### Exercise prompt
Count the lines in the records below that contain the string "arrow" and reply with that number alone.

### Stored records
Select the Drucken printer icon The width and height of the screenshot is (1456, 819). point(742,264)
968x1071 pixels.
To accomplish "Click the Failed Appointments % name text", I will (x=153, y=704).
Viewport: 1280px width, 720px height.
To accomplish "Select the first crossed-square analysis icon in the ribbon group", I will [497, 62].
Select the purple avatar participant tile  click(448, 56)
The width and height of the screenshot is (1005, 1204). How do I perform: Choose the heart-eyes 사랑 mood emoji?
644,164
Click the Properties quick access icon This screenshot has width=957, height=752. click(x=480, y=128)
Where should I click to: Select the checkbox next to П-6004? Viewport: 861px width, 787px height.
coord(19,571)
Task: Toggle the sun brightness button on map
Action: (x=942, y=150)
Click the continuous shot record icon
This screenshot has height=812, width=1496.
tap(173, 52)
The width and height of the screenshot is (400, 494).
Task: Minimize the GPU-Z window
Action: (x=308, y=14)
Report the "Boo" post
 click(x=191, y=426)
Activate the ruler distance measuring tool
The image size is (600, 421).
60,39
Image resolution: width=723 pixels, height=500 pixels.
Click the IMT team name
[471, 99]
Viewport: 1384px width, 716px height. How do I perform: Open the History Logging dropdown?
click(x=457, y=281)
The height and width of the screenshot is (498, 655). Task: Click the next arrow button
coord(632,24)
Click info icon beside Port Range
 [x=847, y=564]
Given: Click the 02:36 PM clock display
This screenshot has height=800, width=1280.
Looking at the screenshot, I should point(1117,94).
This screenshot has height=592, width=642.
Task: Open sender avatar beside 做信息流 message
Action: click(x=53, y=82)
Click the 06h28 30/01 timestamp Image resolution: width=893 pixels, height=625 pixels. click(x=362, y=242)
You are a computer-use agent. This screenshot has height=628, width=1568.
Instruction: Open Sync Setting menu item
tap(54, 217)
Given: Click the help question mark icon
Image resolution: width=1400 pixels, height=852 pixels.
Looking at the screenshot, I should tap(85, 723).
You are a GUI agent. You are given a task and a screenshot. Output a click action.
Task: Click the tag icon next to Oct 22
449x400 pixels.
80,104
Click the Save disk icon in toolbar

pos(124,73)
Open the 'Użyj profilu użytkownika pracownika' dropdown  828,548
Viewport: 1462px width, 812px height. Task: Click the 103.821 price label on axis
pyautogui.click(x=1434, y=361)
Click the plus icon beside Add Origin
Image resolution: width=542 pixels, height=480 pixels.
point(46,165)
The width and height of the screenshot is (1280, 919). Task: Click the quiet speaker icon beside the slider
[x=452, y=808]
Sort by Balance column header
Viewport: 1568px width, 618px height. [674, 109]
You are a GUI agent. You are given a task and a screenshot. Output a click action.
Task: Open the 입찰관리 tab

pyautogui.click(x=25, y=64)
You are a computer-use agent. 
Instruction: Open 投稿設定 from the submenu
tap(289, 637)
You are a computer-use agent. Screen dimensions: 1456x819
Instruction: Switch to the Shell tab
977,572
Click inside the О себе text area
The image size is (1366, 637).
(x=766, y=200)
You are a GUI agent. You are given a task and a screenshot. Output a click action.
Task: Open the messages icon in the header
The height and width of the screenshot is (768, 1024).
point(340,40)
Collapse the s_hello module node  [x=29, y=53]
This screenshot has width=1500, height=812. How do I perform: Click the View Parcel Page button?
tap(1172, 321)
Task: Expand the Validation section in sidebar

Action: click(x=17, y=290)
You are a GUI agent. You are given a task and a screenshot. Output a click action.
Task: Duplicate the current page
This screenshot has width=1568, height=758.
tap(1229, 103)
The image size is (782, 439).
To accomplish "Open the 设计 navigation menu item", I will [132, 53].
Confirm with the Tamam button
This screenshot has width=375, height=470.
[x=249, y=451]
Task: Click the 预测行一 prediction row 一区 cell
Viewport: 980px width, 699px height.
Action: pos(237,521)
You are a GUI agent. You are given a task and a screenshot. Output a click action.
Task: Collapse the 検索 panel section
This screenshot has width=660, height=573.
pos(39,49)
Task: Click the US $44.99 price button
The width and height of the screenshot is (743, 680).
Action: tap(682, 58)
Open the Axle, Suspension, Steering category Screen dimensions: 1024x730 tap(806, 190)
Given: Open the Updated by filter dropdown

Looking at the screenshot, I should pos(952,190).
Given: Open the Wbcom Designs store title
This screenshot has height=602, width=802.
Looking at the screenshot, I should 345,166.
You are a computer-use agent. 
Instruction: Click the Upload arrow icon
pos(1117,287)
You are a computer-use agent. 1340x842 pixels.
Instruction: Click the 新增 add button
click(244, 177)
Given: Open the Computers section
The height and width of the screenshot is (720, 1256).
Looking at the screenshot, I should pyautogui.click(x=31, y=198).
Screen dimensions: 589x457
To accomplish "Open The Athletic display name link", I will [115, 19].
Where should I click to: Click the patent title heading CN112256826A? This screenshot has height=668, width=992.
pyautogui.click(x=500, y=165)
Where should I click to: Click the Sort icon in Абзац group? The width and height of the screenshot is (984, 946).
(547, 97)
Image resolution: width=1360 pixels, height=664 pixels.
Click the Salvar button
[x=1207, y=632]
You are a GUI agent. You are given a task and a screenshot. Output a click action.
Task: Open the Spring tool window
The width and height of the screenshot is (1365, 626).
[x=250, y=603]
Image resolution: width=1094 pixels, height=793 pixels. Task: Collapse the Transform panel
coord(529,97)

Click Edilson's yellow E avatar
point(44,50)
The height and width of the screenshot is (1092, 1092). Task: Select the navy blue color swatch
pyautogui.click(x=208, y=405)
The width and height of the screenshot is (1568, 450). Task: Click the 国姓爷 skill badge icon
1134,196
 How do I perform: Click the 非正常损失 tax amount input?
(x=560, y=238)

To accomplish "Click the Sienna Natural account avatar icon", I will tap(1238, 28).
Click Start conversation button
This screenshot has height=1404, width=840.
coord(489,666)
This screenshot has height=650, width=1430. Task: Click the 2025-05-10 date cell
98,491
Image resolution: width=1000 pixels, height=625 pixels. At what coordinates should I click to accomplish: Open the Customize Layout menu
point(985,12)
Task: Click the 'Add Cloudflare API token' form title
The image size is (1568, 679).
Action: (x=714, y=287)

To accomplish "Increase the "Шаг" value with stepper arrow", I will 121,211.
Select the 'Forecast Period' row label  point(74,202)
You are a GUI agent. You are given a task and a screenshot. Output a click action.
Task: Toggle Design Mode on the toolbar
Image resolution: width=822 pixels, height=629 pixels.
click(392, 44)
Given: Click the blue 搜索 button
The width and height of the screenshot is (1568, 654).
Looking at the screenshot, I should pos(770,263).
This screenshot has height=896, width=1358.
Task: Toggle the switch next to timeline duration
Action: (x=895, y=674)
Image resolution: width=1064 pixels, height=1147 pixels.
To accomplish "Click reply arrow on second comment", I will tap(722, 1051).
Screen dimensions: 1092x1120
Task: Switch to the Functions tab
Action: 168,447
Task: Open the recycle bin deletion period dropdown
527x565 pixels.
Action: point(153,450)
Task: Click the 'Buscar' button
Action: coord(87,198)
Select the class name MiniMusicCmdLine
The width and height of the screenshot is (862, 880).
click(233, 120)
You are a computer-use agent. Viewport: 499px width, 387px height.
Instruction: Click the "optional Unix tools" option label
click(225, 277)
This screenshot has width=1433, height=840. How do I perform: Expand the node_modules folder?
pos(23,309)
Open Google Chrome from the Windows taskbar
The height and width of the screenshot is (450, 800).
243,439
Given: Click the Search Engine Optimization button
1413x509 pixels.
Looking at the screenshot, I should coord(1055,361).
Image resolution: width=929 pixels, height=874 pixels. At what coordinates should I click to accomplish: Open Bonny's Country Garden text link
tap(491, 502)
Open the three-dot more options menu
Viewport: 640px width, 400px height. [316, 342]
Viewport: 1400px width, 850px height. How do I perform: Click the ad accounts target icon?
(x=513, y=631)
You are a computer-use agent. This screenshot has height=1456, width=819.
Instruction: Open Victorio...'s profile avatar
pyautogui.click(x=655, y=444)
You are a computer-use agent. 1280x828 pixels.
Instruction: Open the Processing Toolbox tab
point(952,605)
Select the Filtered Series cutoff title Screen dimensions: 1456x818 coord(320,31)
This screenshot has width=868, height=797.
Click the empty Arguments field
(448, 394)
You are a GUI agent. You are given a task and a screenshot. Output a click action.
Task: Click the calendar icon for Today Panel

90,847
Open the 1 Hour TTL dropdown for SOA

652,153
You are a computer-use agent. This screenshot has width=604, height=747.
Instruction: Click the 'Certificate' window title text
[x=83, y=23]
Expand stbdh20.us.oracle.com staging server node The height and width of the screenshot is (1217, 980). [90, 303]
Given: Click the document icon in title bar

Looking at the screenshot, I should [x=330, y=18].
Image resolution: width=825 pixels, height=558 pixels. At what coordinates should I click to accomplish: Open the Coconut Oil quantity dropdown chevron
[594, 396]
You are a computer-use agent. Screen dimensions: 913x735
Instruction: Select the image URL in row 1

### Final result
4